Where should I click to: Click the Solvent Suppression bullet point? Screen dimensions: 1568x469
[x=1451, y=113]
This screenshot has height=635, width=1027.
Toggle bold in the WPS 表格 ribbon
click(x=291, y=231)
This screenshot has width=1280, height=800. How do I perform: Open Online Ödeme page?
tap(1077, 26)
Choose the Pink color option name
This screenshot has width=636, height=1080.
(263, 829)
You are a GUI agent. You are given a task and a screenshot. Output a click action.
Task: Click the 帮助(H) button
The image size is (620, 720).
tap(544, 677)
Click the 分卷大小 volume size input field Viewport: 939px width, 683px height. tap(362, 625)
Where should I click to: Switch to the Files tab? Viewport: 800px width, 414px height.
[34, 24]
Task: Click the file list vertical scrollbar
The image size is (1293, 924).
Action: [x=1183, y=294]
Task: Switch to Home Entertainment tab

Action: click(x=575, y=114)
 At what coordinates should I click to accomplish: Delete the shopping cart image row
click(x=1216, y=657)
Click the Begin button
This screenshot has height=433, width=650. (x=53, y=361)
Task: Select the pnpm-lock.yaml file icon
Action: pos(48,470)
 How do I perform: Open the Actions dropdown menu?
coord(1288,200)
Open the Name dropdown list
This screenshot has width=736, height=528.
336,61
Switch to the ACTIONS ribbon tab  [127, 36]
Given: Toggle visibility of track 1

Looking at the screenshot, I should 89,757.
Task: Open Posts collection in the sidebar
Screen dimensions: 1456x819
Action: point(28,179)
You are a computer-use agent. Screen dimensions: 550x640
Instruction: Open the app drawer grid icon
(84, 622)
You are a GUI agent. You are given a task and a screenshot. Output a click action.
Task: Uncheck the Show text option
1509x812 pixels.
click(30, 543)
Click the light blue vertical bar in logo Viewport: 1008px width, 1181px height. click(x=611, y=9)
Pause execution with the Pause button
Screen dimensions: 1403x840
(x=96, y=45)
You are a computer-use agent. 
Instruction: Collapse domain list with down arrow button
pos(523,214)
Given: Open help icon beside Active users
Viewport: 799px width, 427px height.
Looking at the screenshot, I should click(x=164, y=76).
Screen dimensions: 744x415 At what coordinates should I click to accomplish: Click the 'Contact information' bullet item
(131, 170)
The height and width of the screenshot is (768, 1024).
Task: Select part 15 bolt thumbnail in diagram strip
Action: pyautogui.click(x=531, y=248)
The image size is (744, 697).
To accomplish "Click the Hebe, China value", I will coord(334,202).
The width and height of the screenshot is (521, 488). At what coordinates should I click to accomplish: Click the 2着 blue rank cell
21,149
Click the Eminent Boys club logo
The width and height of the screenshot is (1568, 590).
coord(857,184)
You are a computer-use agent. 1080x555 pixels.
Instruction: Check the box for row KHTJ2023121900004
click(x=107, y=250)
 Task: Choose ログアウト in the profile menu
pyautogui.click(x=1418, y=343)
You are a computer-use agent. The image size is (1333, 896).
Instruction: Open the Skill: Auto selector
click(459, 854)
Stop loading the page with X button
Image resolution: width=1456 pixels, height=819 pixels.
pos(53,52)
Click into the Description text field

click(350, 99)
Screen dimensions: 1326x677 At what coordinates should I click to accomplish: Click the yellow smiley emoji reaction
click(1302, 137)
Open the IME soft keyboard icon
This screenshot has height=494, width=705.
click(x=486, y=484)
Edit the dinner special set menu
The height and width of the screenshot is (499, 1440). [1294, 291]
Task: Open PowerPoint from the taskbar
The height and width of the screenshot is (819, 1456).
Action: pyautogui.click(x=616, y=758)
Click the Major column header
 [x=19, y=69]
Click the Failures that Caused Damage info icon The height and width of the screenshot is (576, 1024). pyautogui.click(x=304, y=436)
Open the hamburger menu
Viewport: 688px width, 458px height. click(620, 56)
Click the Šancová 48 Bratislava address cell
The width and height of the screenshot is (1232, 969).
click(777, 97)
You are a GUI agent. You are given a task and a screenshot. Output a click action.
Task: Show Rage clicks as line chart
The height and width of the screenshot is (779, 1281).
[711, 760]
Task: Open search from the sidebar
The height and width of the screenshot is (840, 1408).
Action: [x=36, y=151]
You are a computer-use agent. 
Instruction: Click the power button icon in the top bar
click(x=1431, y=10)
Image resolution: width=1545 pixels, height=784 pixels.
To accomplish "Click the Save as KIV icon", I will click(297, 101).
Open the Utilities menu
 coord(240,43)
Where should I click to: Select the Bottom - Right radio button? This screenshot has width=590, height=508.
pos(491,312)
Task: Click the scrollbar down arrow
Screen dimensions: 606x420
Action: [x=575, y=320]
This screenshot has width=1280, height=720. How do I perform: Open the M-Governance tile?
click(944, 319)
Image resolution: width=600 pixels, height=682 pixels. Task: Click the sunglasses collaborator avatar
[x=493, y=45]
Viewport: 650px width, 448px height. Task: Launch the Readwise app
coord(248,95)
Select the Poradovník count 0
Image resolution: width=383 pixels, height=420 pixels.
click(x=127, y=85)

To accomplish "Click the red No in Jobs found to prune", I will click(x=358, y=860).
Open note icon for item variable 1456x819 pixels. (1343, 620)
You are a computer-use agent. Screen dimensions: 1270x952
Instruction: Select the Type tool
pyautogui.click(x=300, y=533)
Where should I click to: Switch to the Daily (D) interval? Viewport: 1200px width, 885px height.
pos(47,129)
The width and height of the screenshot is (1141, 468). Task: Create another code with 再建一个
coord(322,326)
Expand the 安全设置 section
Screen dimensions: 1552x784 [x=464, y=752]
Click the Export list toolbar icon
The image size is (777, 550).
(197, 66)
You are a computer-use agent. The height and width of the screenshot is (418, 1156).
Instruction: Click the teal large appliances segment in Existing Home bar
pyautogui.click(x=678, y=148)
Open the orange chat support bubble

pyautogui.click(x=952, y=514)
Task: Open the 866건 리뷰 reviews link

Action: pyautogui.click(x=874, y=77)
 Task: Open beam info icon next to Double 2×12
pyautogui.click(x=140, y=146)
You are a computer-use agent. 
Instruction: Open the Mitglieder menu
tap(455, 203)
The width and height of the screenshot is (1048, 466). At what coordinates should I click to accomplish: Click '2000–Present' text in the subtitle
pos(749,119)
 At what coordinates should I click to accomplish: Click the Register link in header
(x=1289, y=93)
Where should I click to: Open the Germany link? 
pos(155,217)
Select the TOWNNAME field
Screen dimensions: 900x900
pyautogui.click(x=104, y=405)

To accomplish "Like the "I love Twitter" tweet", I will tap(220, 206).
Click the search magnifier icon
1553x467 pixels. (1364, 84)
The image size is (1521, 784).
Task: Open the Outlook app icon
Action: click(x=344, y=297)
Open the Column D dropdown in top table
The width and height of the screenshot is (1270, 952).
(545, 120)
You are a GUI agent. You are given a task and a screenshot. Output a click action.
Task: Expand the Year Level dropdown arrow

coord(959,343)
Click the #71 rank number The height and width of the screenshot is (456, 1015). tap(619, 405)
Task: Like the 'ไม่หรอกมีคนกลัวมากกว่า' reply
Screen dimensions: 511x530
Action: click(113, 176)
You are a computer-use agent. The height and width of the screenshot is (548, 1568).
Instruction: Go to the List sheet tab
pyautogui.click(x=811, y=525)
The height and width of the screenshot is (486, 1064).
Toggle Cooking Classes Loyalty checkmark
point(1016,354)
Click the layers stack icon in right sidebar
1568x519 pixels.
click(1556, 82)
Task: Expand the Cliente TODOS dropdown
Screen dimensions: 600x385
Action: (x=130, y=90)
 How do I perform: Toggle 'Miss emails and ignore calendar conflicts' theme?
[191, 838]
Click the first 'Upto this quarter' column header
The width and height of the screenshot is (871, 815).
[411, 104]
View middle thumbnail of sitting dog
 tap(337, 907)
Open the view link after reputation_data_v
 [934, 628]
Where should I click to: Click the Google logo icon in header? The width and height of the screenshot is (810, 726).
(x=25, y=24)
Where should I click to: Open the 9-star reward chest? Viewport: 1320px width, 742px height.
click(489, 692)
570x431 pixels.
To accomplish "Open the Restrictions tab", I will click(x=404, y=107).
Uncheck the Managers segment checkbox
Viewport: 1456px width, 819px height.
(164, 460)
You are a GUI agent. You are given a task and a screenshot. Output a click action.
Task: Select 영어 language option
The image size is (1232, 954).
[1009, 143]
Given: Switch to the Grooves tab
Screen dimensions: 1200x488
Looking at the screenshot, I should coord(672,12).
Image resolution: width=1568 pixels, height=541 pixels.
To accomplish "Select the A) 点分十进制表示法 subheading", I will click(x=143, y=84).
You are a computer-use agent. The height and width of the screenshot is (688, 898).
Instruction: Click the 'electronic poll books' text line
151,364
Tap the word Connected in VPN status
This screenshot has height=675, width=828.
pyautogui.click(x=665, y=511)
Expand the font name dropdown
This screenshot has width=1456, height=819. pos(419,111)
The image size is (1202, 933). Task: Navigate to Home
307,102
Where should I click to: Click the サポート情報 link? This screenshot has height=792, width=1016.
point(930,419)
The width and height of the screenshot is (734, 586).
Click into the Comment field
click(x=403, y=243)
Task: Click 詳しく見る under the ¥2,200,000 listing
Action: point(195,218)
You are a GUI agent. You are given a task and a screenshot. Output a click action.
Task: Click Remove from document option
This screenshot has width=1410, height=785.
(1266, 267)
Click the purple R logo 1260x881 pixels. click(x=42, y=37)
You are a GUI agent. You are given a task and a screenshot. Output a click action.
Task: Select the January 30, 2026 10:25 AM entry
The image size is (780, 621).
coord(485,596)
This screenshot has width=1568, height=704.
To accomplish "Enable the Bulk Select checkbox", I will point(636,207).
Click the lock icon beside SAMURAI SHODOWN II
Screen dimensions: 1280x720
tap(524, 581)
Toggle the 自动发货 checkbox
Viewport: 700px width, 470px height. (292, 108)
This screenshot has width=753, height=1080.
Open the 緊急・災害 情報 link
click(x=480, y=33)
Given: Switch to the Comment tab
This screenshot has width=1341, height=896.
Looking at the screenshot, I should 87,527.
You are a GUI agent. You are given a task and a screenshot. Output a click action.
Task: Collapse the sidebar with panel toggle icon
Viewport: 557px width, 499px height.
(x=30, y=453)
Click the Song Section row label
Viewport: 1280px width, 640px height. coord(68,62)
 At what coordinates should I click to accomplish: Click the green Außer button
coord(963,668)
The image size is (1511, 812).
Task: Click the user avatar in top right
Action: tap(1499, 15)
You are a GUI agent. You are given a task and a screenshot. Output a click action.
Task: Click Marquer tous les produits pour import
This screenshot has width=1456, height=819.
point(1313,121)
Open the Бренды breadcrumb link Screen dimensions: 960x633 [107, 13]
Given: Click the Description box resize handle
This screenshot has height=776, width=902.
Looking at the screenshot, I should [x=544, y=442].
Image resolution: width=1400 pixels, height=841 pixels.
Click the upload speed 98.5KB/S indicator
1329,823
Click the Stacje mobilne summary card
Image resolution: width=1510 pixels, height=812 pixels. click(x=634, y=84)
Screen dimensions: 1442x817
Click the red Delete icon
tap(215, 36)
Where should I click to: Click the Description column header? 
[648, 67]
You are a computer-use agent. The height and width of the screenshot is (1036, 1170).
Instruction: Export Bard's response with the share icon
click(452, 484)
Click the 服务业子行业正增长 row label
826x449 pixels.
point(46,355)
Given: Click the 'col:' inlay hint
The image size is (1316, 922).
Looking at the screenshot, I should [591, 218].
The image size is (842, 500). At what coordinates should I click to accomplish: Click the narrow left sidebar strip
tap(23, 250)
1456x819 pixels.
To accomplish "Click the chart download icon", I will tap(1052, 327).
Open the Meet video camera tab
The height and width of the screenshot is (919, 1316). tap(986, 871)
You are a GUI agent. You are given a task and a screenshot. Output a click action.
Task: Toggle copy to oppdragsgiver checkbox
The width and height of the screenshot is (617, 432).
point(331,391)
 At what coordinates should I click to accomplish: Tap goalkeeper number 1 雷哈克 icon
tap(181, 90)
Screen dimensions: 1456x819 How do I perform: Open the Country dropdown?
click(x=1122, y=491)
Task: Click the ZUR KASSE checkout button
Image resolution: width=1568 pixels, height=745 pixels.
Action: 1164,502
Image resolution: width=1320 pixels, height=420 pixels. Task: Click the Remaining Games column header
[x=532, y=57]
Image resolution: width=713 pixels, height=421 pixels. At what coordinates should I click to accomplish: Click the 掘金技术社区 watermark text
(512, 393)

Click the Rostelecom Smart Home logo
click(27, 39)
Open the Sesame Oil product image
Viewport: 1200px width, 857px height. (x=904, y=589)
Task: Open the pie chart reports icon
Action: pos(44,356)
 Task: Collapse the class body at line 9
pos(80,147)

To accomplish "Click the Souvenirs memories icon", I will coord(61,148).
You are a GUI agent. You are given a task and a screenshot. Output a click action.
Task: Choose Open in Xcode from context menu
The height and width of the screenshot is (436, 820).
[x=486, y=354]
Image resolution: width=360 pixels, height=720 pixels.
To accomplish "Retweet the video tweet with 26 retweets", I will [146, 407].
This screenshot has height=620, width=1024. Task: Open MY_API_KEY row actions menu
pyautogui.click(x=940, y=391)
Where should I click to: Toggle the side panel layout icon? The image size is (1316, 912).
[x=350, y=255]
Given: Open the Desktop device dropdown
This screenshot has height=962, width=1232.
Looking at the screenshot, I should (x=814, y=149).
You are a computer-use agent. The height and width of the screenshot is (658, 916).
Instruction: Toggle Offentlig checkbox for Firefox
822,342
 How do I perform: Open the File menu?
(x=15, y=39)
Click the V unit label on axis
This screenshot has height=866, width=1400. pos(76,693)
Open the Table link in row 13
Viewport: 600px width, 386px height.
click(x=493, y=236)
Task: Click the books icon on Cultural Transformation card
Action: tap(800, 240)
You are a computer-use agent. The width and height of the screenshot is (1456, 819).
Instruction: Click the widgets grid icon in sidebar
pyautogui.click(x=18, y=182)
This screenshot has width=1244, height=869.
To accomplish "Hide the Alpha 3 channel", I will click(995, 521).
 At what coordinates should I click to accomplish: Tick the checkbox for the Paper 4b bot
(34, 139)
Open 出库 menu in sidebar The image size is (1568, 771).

→ Objective: Copy out word for word the stretch of the material from its start through the line containing "tap(544, 677)", with that line included.

→ Exercise output:
Where should I click to: Click the Solvent Suppression bullet point? Screen dimensions: 1568x469
[x=1451, y=113]
This screenshot has height=635, width=1027.
Toggle bold in the WPS 表格 ribbon
click(x=291, y=231)
This screenshot has width=1280, height=800. How do I perform: Open Online Ödeme page?
tap(1077, 26)
Choose the Pink color option name
This screenshot has width=636, height=1080.
(263, 829)
You are a GUI agent. You are given a task and a screenshot. Output a click action.
Task: Click the 帮助(H) button
The image size is (620, 720).
tap(544, 677)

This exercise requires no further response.